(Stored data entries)
——
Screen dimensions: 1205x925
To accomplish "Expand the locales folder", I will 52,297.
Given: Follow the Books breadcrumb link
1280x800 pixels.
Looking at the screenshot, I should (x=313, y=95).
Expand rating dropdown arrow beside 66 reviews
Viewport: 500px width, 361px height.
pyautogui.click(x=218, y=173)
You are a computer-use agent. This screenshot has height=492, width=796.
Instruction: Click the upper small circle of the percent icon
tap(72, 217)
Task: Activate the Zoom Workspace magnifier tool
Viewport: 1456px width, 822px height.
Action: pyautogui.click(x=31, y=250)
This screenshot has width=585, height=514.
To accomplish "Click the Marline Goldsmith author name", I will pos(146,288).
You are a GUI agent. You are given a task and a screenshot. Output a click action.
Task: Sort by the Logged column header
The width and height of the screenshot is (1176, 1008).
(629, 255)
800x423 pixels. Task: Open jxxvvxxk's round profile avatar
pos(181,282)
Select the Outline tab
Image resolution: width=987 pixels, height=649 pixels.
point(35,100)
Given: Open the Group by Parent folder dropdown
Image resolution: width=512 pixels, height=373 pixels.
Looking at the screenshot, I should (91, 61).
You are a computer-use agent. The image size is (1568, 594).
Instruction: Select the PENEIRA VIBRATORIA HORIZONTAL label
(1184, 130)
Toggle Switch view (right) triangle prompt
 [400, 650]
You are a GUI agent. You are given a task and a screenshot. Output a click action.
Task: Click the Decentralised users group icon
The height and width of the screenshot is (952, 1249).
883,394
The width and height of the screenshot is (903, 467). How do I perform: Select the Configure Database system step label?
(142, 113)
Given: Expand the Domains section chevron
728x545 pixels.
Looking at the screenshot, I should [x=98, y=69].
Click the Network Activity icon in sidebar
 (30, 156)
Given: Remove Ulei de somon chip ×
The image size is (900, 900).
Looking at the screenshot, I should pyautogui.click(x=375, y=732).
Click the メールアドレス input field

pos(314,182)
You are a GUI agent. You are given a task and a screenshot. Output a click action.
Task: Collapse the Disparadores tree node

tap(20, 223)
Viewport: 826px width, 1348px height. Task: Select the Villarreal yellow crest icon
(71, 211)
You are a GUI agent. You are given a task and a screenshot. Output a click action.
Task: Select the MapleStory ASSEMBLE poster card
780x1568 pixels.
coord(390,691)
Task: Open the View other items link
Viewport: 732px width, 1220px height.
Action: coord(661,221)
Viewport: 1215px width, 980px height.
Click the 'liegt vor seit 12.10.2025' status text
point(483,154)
——
### [AIM OF THE TASK]
Only a number is wanted here: how many lines of the records above contain "Expand".

### [EXERCISE ANSWER]
3